Biosurfactants

Surfactants are produced worldwide in the order of 18 million tons and are used as detergents, emulsifiers, dispersants and foaming agents in a wide variety of sectors, from the textile industry to mining. Surfactants are synthesized both on the basis of fossil raw materials and from renewable raw materials, such as palm oil, using chemical processes. However, the structural diversity of such chemically produced surfactants is limited and the sustainability of the tropical plant oils used is currently the subject of controversial debate.

Under natural conditions, microorganisms form a large number of surface-active substances, so-called biosurfactants, which cover a broad spectrum of chemical structures. These include glycolipids, lipopeptides, lipoproteins and heteropolysaccharides. The properties of these biosurfactants are comparable or even superior to many synthetic surfactants in terms of surfactant effect and degradability and are therefore of interest for many areas of application in industry.

Our research group is working on the optimization of the biotechnological synthesis of glycolipids, in particular cellobiose lipids (CL) and mannosylerythritol lipids (MEL).
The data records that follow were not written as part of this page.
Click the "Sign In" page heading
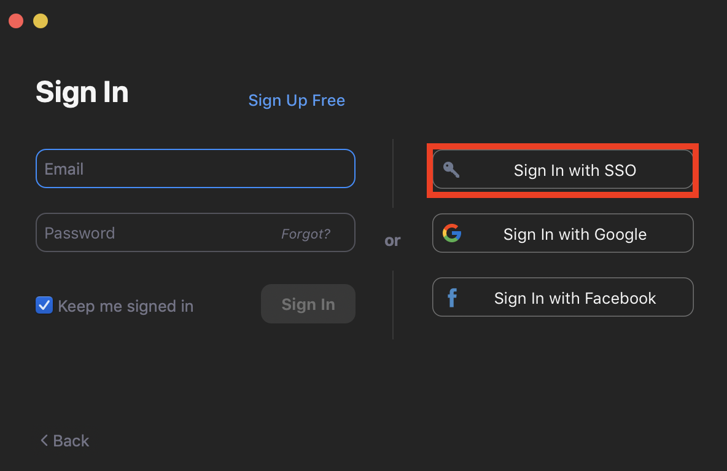The width and height of the screenshot is (727, 471). click(82, 92)
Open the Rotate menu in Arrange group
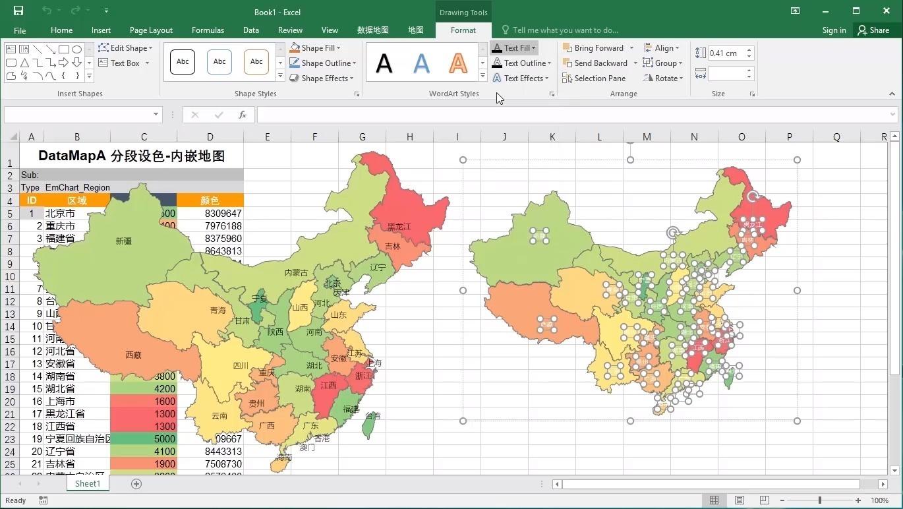This screenshot has width=903, height=509. pyautogui.click(x=664, y=78)
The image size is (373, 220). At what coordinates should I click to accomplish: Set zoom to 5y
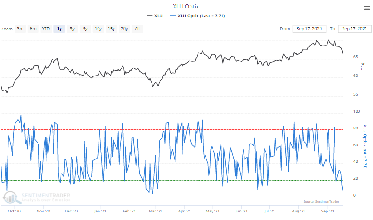coord(85,29)
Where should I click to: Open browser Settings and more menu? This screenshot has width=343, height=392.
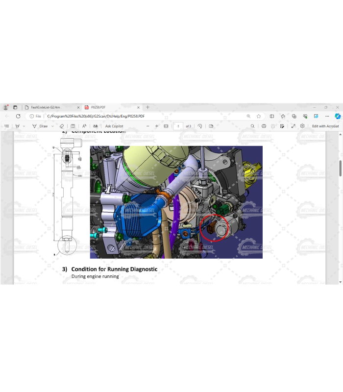tap(327, 116)
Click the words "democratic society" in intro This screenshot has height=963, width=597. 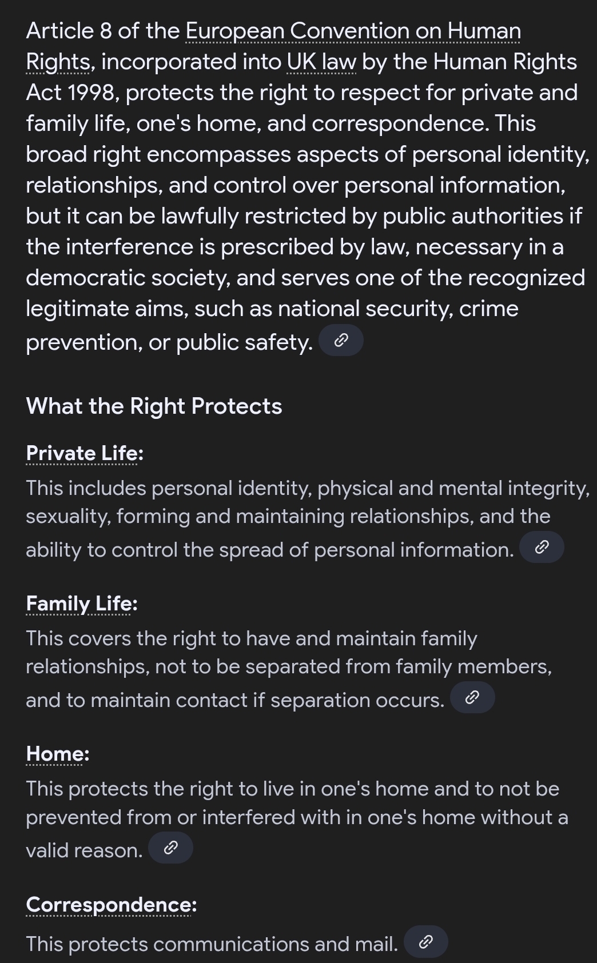tap(128, 278)
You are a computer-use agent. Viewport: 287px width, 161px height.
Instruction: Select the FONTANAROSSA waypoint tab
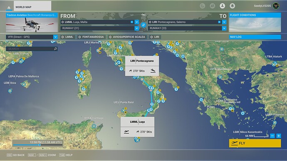(91, 37)
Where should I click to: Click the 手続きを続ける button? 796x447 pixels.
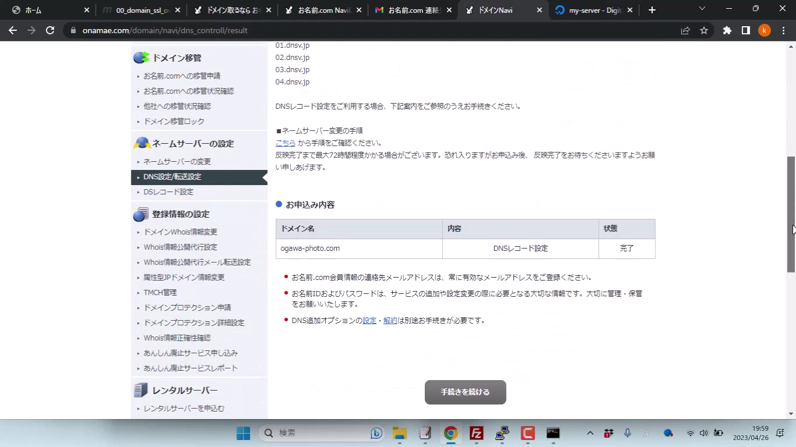(465, 392)
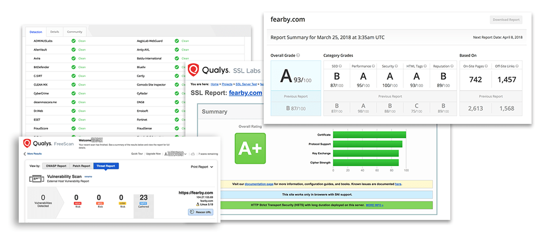Viewport: 545px width, 242px height.
Task: Click the cloud icon near scans remaining
Action: tap(193, 154)
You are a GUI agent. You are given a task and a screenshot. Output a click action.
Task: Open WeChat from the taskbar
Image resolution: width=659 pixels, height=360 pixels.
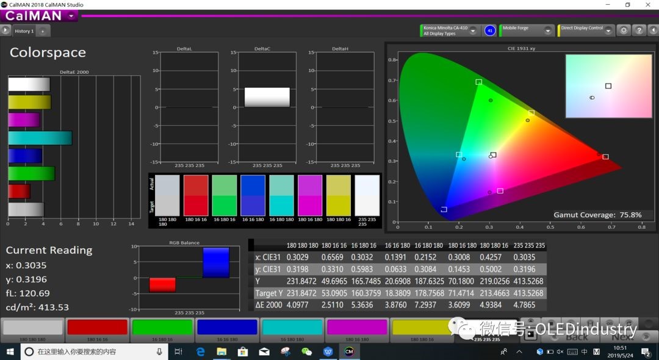click(x=306, y=351)
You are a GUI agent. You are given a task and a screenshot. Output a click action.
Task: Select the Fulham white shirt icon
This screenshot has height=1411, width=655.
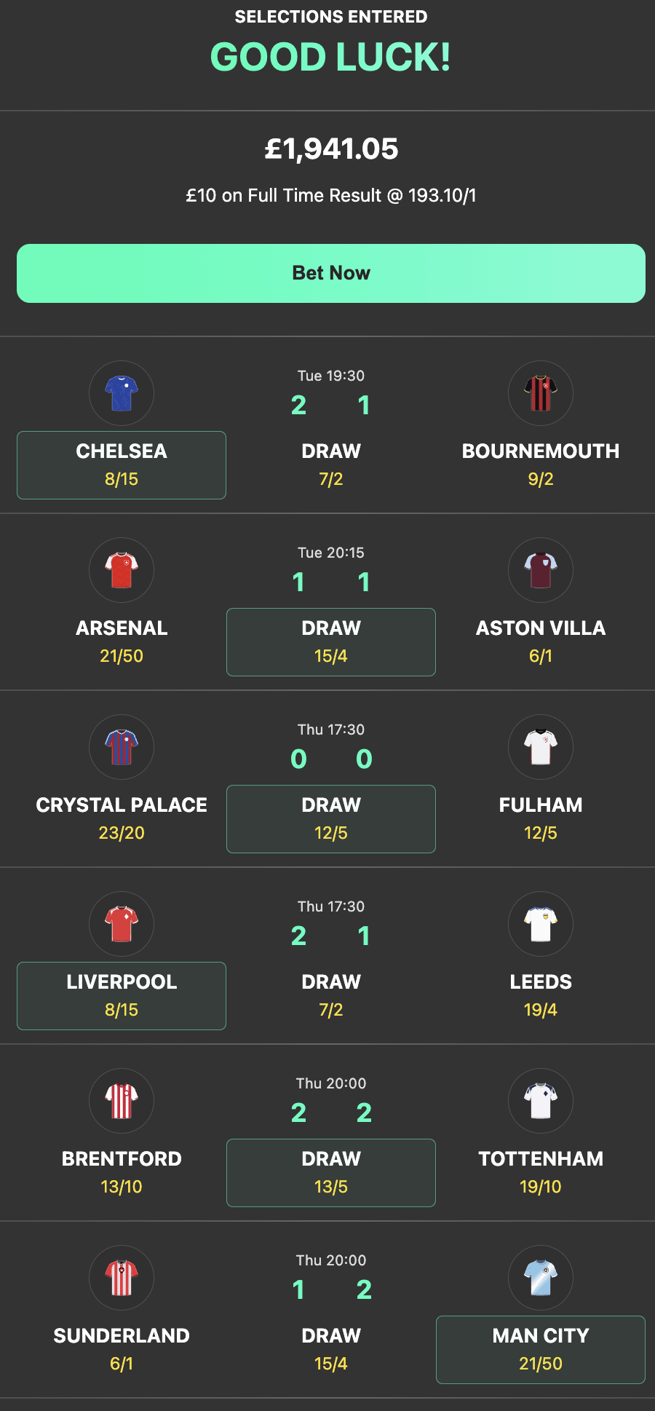point(540,747)
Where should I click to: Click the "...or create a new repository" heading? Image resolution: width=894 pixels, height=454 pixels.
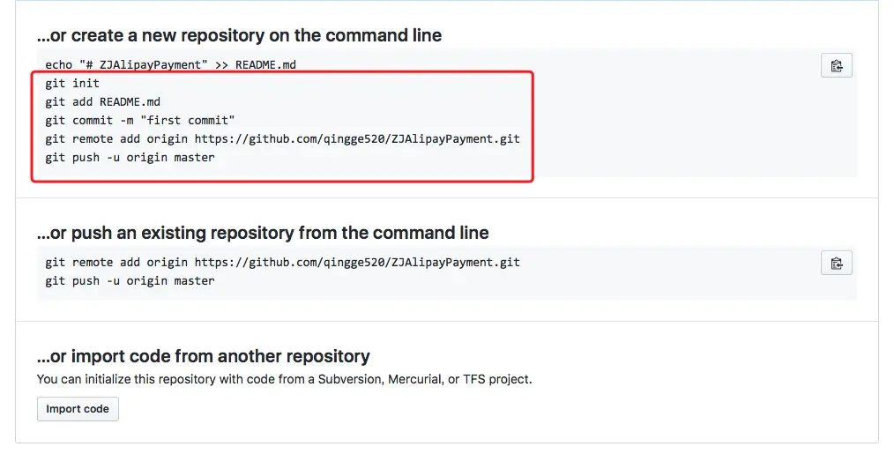point(239,36)
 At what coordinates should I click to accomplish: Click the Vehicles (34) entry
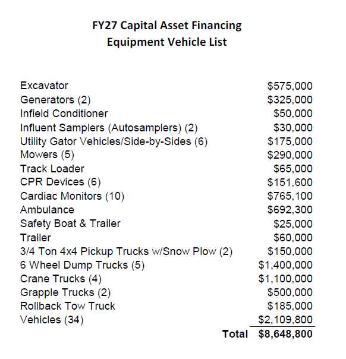(x=52, y=320)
They are produced in large quantities by microorganisms from the fungus family (Ustilaginaceae). Their antimicrobial properties also make them interesting for use in clinical and pharmaceutical applications. Using various fungi and different substrates such as mono- and disaccharides, plant oils or residues, customized structural mixtures are to be produced and tested for their application-specific suitability. The objectives here are the characterization and optimization of microbial biosurfactants for use in cleaning agents, cosmetics or for special applications in industry, the use of various renewable raw materials as substrates and the efficient fermentative production of these biosurfactants with the highest possible space-time yields.

• Fermentation and provision of samples of fermentatively produced biosurfactants

• Chemical-enzymatic modification

• Scale-up of fermentation up to max. 10 m3 at the Fraunhofer Center for Chemical-Biotechnological Processes CBP, Leuna

  During process development, we consider all relevant parameters such as temperature, pO2, OUR, CER and RQ or the composition of the medium and establish perfectly matched mineral salt media and feeding strategies (repeated-batch, fed-batch or continuous culture management). Based on a statistical evaluation of all process parameters, we first transfer the optimum process from the shake flask to the fermenter (scale-over) and then to the pilot plant scale (scale-up). The purification of the products is also optimized.